Though the officially family planning programme in India was launched in 1952, the birth control movement in the country is older than that. The first two birth control clinics anywhere in the world were established in Karnataka (Mysore) as far back in 1930. In those days, birth control was not talk about freely in the west as well as in India. Some people did practise it but they belong to the elite class. Some traditional method of contraception was used in India but there was no such thing as a government sponsored organised family planning programme. There was however a good deal of consciousness among the enlightened people of the country. The establishment of clinics in Karnataka is indicative of this. In December 1953, the Planning Commission recommended that a programme of family limitation and population control should (a) Obtain an accurate picture of factors which contribute to rapid increase of population. (b) Gain a fuller understanding of human fertility and the means of regulating it, (c) device speedier ways of educating the public and (d) make family planning advice and service an integral part of the services in hospitals and health centres.
Goals of the Programme:
Family welfare programme has laid down the following long term goals to be achieved by the year 2000 AD: 1. Reduction of birth rate from 29 per 1000 (in 1992) to 21 by 2000 AD 2. Reduction of death rate from 10 (in 1992) to 9 per 1000.
3. Raising couple protection rate from 43.3 (in 1990) to 60 per cent. 4. Reduction in average family size from 4.2 (in 1990) to 2.3. 5. Decrease in Infant mortality rate from 79 (in 1992) to less than 60 per 1000 live births. o. Reduction of Net Reproduction Rate from 1.48 (in 1981) to 1.
Eligible couples, target couples and couple protection rate: Family Welfare Programme can be successful only when it reaches those who are eligible and also those who are the targets. Eligible couples: An eligible couple is a currently married couple, the wife being in the reproductive age group i.e. 15 to 45 year. It is estimated that there are 150 to 180 eligible couples per 1000 population in India. Presently, there are about 144 million eligible couples in India. These couples are in need of family planning services. Eligible couples are approached by Health Workers by house to house visit in PHC area. Motivation is also done at dispensaries, clinics and hospitals. They are given contraceptives free of cost. Also sterilizations are done free of cost Target couples: They are couples who have had 2 to 3 living children. Family planning was largely directed to such couples. The definition of target couple has been gradually enlarged to include families with one child or even newly married couple. The aim is to develop acceptance of the idea of family planning from the earliest possible stage.

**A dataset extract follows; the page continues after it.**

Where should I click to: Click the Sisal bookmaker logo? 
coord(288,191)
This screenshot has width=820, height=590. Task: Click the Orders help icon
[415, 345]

Couple protection rate (CPR)
It is defined as the percentage of eligible couples effectively protected against child birth by one or other methods of family planning. CPR is an indicator of the prevalence of contraceptive practice in the community. The long term demographic goal is to achieve couple protection rate of 60 per cent by the year 2000 AD.
The Renaming of “Family Planning Programme” as “Family Welfare Programme”:
The Government of India evinced greater interest in controlling population growth in 1976. During the emergency [1976-78] compulsory sterilisation was carried on at great speed through coercive measures in various places in North India. For example, in 1976, more than 76 lakh sterilisations were carried out against a target of 43 lakh. Coercive methods adopted for the implementation of the programme during this period resulted in people’s discontentment. Hence the Janata Government, which came to power soon after emergency, wanted to follow a soft policy.
It announced a comprehensive population policy in that year. Family planning programme was renamed as “Family Welfare Programme. This welfare programme has experienced several ups and downs in its performance over time.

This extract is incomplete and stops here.